Korean J Parasitol. 2018;56(5):429-435
Publication date (electronic) : 2018 October 31
doi : https://doi.org/10.3347/kjp.2018.56.5.429
1Department of Biomedical Science, Graduate School, Kyung Hee University, Seoul 02447, Korea
2Department of Medical Zoology, Kyung Hee University School of Medicine, Seoul 02447, Korea
3Biomedical Science Institute, Kyung Hee University School of Medicine, Seoul 02447, Korea
*Corresponding author (fsquan@khu.ac.kr)
Received 2018 July 27; Revised 2018 September 20; Accepted 2018 September 20.

Abstract

Toxoplasma gondii is a ubiquitous protozoan parasite responsible for causing toxoplasmosis. Preventive measures for toxoplasmosis are currently lacking and as such, development of novel vaccines are of urgent need. In this study, we generated 2 virus-like particles (VLPs) vaccines expressing T. gondii rhoptry protein 4 (ROP4) or rhoptry protein 18 (ROP18) using influenza matrix protein (M1) as a core protein. Mice were intranasally immunized with VLPs vaccines and after the last immunization, mice were challenged with ME49 cysts. Protective efficacy was assessed and compared by determining serum antibody responses, body weight changes and the reduction of cyst counts in the brain. ROP18 VLPs-immunized mice induced greater levels of IgG and IgA antibody responses than those immunized with ROP4 VLPs. ROP18 VLPs immunization significantly reduced body weight loss and the number of brain cysts in mice compared to ROP4 VLPs post-challenge. These results indicate that T. gondii ROP18 VLPs elicited better protective efficacy than ROP4 VLPs, providing important insight into vaccine design strategy.

INTRODUCTION

Toxoplasma gondii is an intracellular parasite that is distributed worldwide. T. gondii is a common infectious organism that infects various types of mammals, including humans. Once infected, T. gondii can spread to virtually all organs of the host such as the brain, eye, cardiac muscle, skeletal muscle, and cause toxoplasmosis [13]. Most healthy individuals are either asymptomatic or display minor symptoms upon T. gondii infection. Toxoplasmosis causes inflammation, developmental delay, developmental disability, mental retardation, and induces stillbirth in severe cases. Additionally, congenital transmission of the parasite to the fetus can occur in AIDS patients or individuals receiving high-dose immunosuppressive therapy upon T. gondii infection [4].

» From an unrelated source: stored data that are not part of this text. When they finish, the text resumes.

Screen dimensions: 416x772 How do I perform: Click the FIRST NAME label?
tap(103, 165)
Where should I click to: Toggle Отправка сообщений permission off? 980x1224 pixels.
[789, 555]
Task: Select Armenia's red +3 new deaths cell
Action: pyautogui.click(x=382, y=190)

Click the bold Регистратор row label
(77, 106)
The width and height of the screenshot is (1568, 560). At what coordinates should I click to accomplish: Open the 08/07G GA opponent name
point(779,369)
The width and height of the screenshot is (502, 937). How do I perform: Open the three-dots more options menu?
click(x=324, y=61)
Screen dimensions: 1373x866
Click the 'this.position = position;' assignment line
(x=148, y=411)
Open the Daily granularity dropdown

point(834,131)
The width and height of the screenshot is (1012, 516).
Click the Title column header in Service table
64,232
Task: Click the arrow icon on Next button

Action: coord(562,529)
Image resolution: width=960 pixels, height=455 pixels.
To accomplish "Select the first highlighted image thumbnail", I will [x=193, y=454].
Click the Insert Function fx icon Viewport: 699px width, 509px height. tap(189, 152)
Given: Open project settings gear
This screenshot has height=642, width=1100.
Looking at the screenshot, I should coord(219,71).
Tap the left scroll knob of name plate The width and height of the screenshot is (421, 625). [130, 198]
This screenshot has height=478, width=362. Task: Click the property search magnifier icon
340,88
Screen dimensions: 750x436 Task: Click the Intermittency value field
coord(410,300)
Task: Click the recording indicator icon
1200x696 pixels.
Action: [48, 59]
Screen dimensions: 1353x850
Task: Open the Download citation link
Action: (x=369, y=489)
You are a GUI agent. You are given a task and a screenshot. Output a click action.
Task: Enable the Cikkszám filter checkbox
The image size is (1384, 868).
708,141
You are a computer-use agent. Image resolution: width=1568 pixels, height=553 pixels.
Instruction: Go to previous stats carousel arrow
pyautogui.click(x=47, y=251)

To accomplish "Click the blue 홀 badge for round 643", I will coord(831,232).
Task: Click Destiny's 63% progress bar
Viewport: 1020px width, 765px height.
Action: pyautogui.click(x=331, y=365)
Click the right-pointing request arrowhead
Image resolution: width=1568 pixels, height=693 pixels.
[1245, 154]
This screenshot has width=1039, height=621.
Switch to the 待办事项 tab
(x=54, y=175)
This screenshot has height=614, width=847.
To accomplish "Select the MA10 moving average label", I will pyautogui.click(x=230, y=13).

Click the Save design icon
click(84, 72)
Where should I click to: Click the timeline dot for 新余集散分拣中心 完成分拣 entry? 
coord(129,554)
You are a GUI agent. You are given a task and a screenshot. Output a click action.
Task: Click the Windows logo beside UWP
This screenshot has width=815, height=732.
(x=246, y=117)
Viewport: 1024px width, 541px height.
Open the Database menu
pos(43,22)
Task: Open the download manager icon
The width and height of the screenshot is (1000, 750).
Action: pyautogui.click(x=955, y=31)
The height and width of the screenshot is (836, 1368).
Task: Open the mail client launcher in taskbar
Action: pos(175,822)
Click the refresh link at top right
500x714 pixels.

Up to present, there is no vaccine to prevent toxoplasmosis in humans. Therefore, vaccine development studies of T. gondii, specifically for immunodeficiency patients and pregnant women are necessary. A number of vaccine studies against toxoplasmosis using attenuated, inactivated, and genetically engineered vaccines have been reported. However, poor immunological efficacy were obtained [5]. DNA vaccines incorporating rhoptry protein 4 (ROP4) and rhoptry protein 18 (ROP18) have been reported to be potential vaccine candidates against toxoplasmosis [6,7]. As with previously aforementioned studies, poor vaccine immunogenicity and effectiveness have been observed. For these reasons, development of novel vaccine formulation using novel technology would have a significant impact.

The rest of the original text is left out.